The British chiller, Schizo, has quite a good reputation for being a bloody and innovative horror classic, but I'm totally mystified as to why. It's badly acted, sloppily written with an agonizingly slow pace all leading up to a twist ending you can see coming from miles away.
The movie gets off to a poor start with a pre-opening credit voiceover erroneously defining schizophrenia as multiple-personality disorder. The plot begins with a middle-aged man, Jack Watson, reading in the newspaper about the impending wedding of figure skater Lynne Frederick and then getting all bug-eyed. Next he goes into his room to pack a suitcase with all of the usual travel essentials, you know, socks, underwear, butcher knife, etc.
For the rest of Schizo, we just follow Frederick as she hears things, sees shadows and essentially begins losing her mind from fright as Watson stalks her and begins a killing spree. Who is this guy? Well, he is Frederick's stepfather who was imprisoned for knifing her mother when Frederick was a little girl, and afterwards Frederick changed her name, and now it seems that Watson wants to finish the job.
All of this could have been made into something memorable were it not for the fact that Frederick is a pretty bad actress and it takes nearly half of the film's running time to even get going, and even then it feels like it takes forever. How many times do we have to watch Frederick freak out over every little noise she hears only to find out it's the wind, the housekeeper, a friend, etc. before it gets monotonous and old. Yes, once in a while Watson does manage to off one of the characters, the scenes of which provide the only bit of excitement or interest. But those moments are canceled out with fairly ridiculous scenes, such as the worst which involves Frederick's visit to a very cheesy psychic who is bludgeoned by a hammer later that night.

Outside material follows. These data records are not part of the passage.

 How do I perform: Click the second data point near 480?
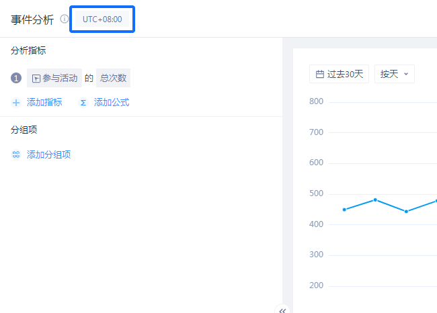(375, 199)
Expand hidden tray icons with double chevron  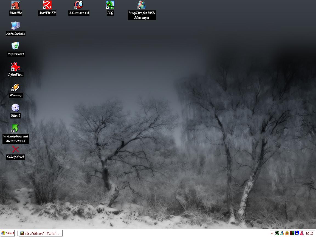[272, 233]
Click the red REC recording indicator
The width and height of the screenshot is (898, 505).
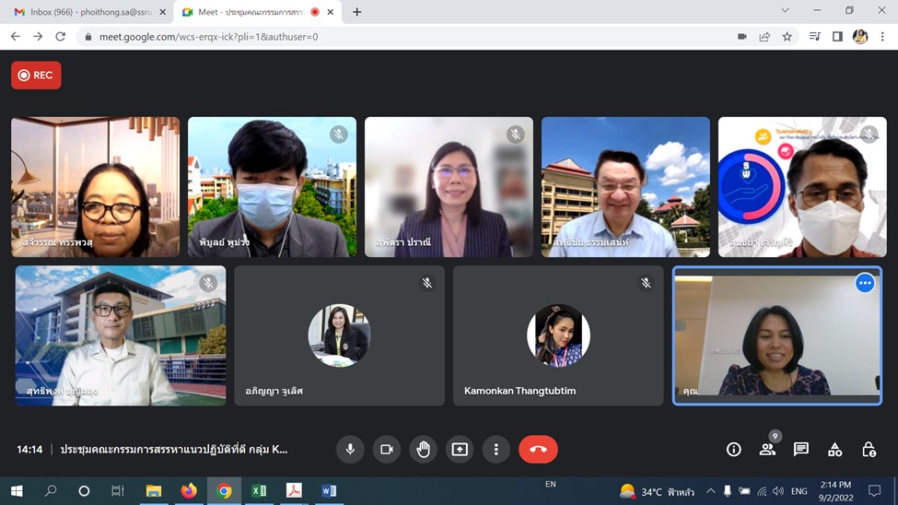(x=36, y=76)
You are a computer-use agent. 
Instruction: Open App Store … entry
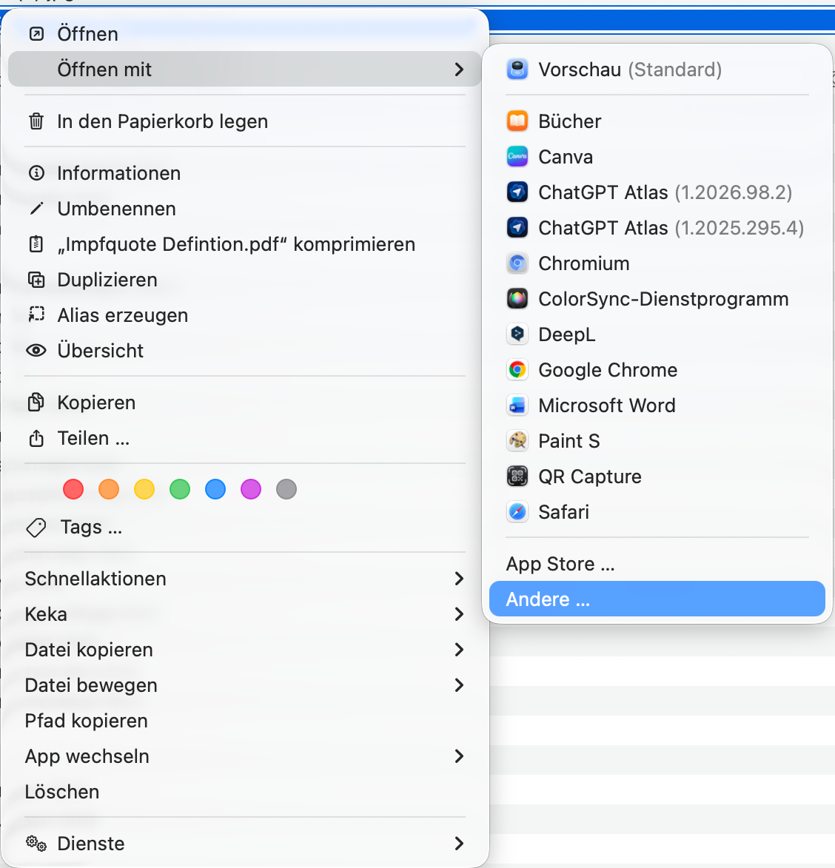tap(657, 564)
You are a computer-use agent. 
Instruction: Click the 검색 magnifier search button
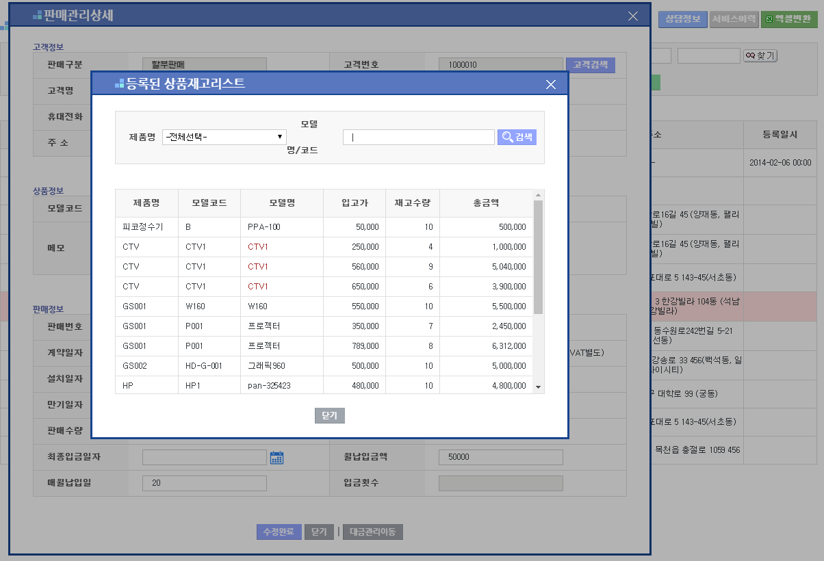point(517,138)
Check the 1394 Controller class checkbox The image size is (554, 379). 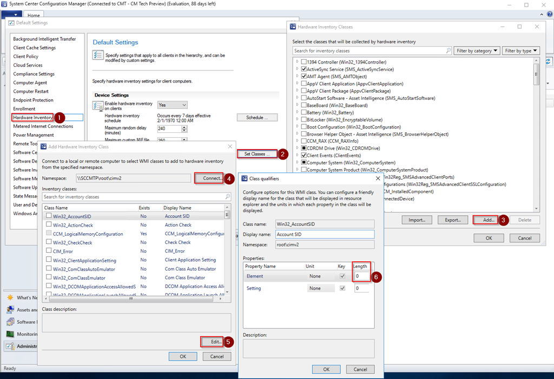[x=304, y=62]
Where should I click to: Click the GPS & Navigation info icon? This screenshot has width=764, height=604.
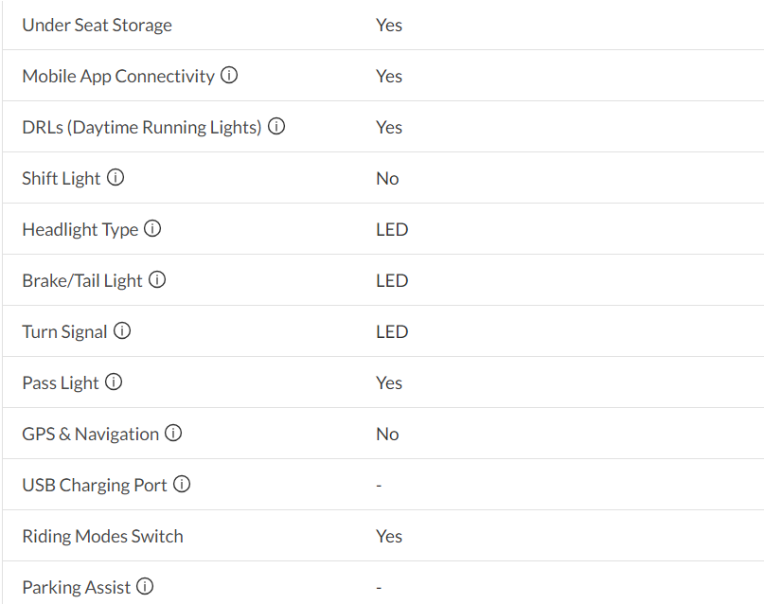point(173,434)
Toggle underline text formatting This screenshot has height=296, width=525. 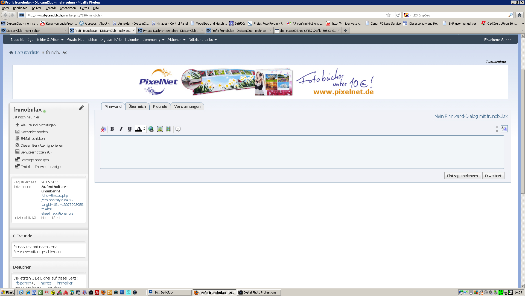click(x=130, y=129)
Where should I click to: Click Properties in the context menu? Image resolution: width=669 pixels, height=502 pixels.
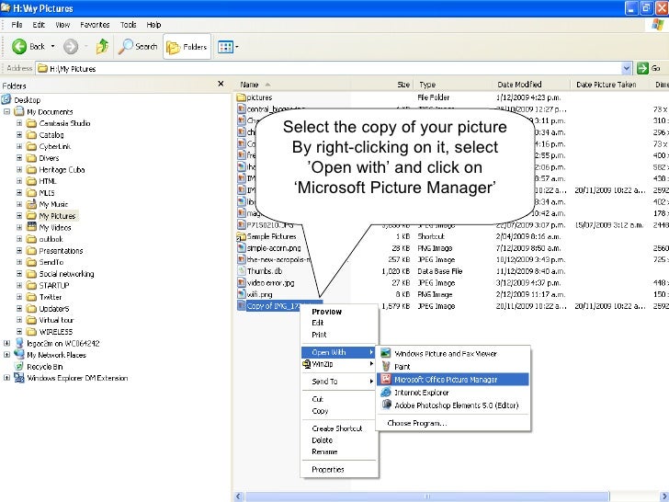click(328, 469)
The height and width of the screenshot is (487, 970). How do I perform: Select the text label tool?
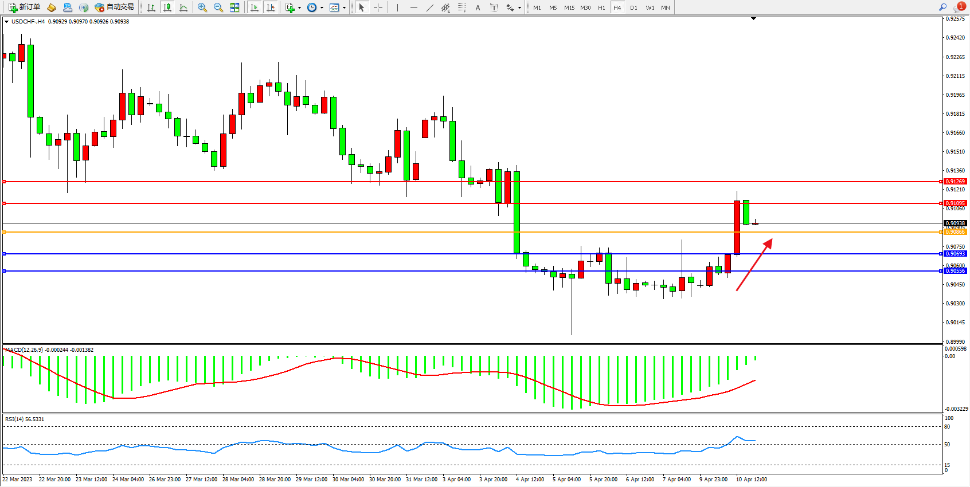tap(494, 7)
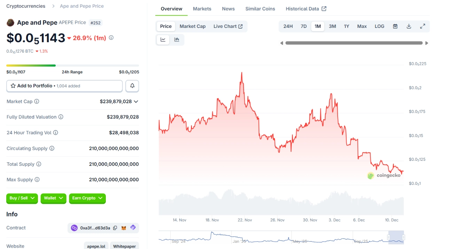Copy the contract address
Viewport: 455px width, 249px height.
click(x=115, y=228)
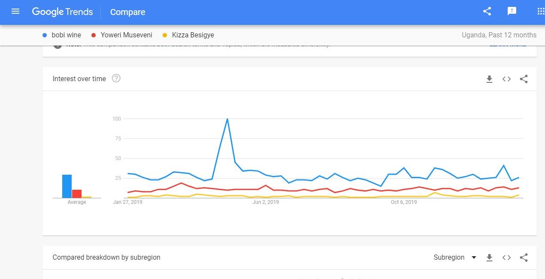Open the Google apps grid
Viewport: 545px width, 279px height.
pyautogui.click(x=541, y=12)
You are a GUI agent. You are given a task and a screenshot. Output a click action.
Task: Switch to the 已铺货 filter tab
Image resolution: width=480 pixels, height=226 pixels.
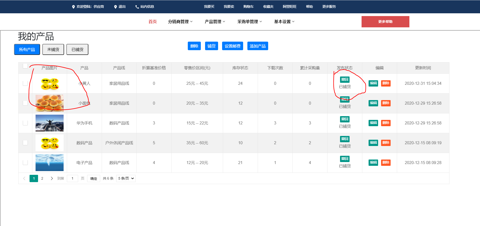(77, 49)
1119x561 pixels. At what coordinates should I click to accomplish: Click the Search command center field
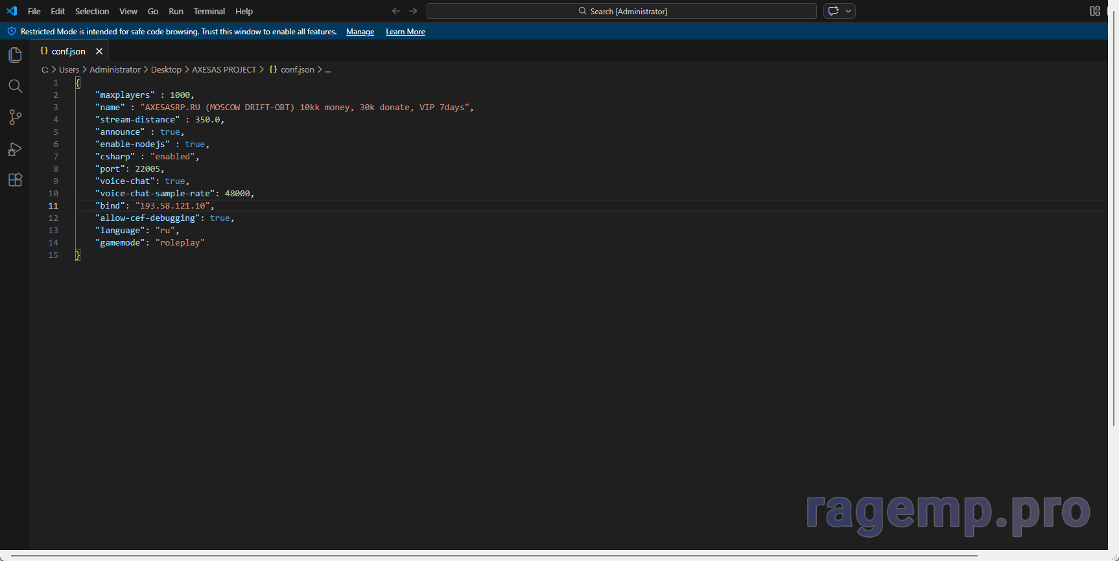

As you can probably guess, we have our final battle between Frederick and Watson and secrets and revelations are revealed, and unless you've been living under a rock and hadn't seen a movie in the past twenty or thirty years, you might actually be surprised by the ending. Needless to say I had it all figured out about 15 minutes in, and I'm pretty confident you will too.
Maybe back in 1976 (or 1978 in the United States), there was something interesting and shocking in Schizo, but I doubt it. It's hopelessly dated, hokey, unsurprising and, the biggest problem of all, it's not scary. Some may still appreciate it, but I think time has not been very kind to it.